Word and element pointing entries:
BEGIN

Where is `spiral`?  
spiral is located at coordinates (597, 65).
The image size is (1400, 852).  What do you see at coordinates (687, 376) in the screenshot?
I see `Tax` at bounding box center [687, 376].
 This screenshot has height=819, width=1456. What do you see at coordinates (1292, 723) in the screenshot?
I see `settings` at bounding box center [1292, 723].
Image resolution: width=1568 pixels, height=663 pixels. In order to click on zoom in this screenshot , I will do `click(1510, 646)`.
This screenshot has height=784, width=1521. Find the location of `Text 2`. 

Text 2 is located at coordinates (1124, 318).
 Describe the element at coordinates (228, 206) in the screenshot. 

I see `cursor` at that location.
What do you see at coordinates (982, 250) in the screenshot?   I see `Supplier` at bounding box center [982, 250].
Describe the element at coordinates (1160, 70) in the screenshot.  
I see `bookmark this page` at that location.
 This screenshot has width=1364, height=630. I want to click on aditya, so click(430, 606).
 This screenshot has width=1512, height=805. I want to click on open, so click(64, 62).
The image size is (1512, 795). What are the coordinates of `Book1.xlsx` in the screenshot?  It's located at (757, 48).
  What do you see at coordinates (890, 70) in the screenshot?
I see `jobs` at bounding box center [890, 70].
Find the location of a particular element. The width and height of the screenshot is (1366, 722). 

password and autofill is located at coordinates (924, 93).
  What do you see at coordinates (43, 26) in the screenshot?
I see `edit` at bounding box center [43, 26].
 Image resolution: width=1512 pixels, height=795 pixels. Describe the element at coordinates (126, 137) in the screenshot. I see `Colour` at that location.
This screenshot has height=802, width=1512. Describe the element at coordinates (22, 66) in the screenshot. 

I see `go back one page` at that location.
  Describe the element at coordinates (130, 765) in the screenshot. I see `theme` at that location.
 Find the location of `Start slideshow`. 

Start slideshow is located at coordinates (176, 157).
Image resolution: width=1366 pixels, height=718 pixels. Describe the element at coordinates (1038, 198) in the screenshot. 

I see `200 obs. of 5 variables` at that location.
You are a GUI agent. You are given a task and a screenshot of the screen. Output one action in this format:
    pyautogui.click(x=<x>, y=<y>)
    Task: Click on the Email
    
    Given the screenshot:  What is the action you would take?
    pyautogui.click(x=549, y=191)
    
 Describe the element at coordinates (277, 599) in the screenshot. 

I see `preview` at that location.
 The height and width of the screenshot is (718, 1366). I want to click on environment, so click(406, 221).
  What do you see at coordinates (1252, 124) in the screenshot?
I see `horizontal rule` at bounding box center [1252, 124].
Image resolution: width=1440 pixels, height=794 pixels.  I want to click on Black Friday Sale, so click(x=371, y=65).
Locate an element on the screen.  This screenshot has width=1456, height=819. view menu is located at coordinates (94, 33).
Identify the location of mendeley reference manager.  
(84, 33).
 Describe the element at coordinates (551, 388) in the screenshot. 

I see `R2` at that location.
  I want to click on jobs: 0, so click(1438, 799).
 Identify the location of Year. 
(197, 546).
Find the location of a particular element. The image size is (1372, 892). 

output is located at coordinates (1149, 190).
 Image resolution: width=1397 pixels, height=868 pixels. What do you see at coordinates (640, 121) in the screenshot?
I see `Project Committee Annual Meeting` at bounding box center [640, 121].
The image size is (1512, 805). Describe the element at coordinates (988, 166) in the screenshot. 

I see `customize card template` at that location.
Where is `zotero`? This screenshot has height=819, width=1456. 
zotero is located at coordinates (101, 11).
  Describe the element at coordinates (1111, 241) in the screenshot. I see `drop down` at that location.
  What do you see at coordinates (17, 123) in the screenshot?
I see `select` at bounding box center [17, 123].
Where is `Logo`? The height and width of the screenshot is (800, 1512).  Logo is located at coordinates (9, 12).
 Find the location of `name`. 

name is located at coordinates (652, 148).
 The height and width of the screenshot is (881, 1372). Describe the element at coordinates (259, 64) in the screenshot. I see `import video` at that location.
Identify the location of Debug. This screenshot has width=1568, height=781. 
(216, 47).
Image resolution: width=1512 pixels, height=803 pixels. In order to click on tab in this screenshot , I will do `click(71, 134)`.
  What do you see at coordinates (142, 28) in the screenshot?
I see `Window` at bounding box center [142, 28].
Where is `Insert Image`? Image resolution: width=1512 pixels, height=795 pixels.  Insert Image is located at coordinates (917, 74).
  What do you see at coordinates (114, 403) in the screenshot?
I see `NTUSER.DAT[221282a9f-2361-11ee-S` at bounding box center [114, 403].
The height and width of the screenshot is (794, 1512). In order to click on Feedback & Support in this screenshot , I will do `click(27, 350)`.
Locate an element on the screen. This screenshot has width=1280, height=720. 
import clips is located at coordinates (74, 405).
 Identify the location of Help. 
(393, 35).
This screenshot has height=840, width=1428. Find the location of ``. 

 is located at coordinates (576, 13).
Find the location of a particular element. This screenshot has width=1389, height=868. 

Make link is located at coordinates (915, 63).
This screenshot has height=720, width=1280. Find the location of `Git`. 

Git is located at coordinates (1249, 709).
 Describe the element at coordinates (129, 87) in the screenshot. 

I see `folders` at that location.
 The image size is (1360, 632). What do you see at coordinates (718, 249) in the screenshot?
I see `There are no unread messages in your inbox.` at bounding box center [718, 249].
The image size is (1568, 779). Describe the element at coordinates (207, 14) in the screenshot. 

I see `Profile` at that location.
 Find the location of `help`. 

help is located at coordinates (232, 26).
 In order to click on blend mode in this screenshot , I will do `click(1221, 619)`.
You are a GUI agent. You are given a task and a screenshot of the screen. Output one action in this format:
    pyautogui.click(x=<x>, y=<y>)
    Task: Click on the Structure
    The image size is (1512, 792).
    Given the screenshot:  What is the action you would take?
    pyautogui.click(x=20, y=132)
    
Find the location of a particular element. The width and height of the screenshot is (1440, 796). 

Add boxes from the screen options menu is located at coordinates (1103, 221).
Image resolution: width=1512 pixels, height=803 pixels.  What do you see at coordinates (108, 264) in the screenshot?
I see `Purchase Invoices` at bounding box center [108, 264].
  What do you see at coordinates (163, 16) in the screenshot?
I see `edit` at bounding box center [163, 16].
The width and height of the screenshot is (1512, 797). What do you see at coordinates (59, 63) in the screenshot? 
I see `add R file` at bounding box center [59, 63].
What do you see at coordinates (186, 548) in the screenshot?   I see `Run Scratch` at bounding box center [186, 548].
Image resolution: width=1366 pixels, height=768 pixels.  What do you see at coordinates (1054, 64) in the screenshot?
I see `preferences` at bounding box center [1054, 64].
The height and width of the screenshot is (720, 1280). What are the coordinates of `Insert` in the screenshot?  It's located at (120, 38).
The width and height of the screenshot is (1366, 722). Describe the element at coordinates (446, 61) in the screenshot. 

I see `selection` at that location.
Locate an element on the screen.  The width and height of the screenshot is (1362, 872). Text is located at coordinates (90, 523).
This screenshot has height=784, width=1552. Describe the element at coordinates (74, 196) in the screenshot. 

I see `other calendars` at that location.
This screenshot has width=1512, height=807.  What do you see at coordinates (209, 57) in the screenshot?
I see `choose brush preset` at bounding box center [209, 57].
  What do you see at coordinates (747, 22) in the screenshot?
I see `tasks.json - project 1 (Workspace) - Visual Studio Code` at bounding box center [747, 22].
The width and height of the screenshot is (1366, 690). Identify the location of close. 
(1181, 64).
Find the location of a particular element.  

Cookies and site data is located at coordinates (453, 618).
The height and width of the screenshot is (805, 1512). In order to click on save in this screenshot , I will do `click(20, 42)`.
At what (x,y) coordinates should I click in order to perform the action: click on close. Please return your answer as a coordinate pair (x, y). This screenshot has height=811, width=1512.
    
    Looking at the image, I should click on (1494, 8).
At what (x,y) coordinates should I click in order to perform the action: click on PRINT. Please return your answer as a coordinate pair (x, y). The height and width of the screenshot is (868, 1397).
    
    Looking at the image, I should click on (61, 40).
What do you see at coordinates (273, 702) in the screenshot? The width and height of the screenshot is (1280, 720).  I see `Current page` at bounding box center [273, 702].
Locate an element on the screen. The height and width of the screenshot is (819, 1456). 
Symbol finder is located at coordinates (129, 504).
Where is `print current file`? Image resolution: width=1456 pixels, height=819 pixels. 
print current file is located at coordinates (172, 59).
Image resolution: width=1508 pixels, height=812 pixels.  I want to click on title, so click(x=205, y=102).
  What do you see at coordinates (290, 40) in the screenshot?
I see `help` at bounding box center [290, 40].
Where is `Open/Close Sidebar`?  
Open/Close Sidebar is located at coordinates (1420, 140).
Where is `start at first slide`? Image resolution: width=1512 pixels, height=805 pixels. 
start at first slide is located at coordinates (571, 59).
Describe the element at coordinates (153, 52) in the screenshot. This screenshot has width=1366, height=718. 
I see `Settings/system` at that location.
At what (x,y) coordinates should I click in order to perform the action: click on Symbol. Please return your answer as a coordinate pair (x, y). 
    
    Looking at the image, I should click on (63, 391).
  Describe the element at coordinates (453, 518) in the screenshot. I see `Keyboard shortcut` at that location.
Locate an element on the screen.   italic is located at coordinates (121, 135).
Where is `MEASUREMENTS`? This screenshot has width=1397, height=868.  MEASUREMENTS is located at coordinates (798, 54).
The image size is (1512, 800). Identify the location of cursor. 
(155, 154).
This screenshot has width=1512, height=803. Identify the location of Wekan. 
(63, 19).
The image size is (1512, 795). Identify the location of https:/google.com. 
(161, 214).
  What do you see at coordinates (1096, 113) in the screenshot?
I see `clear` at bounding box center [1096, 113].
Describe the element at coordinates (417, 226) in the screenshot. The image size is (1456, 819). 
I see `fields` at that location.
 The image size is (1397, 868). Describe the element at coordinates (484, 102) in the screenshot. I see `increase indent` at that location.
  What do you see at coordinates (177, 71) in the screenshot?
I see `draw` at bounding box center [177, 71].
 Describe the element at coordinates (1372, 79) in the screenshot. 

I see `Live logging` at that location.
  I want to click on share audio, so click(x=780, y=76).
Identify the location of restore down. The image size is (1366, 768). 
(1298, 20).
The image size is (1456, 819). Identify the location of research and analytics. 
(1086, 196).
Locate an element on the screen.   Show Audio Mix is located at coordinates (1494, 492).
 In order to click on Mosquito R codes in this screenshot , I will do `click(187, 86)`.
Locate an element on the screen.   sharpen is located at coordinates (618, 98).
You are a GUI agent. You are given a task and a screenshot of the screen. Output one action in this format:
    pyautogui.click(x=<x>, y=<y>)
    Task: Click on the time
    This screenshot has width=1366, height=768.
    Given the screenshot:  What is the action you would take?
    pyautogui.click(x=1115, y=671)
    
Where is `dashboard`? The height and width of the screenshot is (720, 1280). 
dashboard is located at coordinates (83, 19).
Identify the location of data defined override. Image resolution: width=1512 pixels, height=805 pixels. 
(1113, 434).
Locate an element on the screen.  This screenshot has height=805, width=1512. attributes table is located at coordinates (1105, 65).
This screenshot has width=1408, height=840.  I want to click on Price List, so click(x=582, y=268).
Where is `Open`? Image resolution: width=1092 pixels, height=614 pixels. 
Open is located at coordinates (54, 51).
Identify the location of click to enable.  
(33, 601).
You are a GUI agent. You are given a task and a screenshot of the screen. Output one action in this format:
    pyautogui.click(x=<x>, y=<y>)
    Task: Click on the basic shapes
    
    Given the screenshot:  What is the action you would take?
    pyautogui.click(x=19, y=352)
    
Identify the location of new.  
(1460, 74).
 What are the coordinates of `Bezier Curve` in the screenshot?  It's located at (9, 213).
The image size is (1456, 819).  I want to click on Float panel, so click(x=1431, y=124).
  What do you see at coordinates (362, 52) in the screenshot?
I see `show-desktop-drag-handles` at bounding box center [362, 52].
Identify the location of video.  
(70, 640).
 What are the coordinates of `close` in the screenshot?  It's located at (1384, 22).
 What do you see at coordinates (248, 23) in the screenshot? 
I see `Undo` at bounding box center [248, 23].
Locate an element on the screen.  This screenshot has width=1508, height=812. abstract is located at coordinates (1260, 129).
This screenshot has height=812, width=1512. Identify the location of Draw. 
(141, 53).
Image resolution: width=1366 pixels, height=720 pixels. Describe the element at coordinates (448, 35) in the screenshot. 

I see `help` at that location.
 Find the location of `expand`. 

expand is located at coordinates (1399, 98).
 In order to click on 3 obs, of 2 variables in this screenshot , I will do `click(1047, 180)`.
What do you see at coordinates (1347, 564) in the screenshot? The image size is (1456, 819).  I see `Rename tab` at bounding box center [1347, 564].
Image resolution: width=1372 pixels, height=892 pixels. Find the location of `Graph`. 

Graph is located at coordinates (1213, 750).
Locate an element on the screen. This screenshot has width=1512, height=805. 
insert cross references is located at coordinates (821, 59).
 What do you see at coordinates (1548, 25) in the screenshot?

END

BRIEF: Copy the stretch of records above from the line containing "This screenshot has height=840, width=1428." through the line containing "center [59, 63].", both included, without any change.

THE RESULT:
This screenshot has height=840, width=1428. Find the location of ``. 

 is located at coordinates (576, 13).
Find the location of a particular element. This screenshot has width=1389, height=868. 

Make link is located at coordinates (915, 63).
This screenshot has height=720, width=1280. Find the location of `Git`. 

Git is located at coordinates (1249, 709).
 Describe the element at coordinates (129, 87) in the screenshot. 

I see `folders` at that location.
 The image size is (1360, 632). What do you see at coordinates (718, 249) in the screenshot?
I see `There are no unread messages in your inbox.` at bounding box center [718, 249].
The image size is (1568, 779). Describe the element at coordinates (207, 14) in the screenshot. 

I see `Profile` at that location.
 Find the location of `help`. 

help is located at coordinates (232, 26).
 In order to click on blend mode in this screenshot , I will do `click(1221, 619)`.
You are a GUI agent. You are given a task and a screenshot of the screen. Output one action in this format:
    pyautogui.click(x=<x>, y=<y>)
    Task: Click on the Structure
    The image size is (1512, 792).
    Given the screenshot:  What is the action you would take?
    pyautogui.click(x=20, y=132)
    
Find the location of a particular element. The width and height of the screenshot is (1440, 796). 

Add boxes from the screen options menu is located at coordinates (1103, 221).
Image resolution: width=1512 pixels, height=803 pixels.  What do you see at coordinates (108, 264) in the screenshot?
I see `Purchase Invoices` at bounding box center [108, 264].
  What do you see at coordinates (163, 16) in the screenshot?
I see `edit` at bounding box center [163, 16].
The width and height of the screenshot is (1512, 797). What do you see at coordinates (59, 63) in the screenshot? 
I see `add R file` at bounding box center [59, 63].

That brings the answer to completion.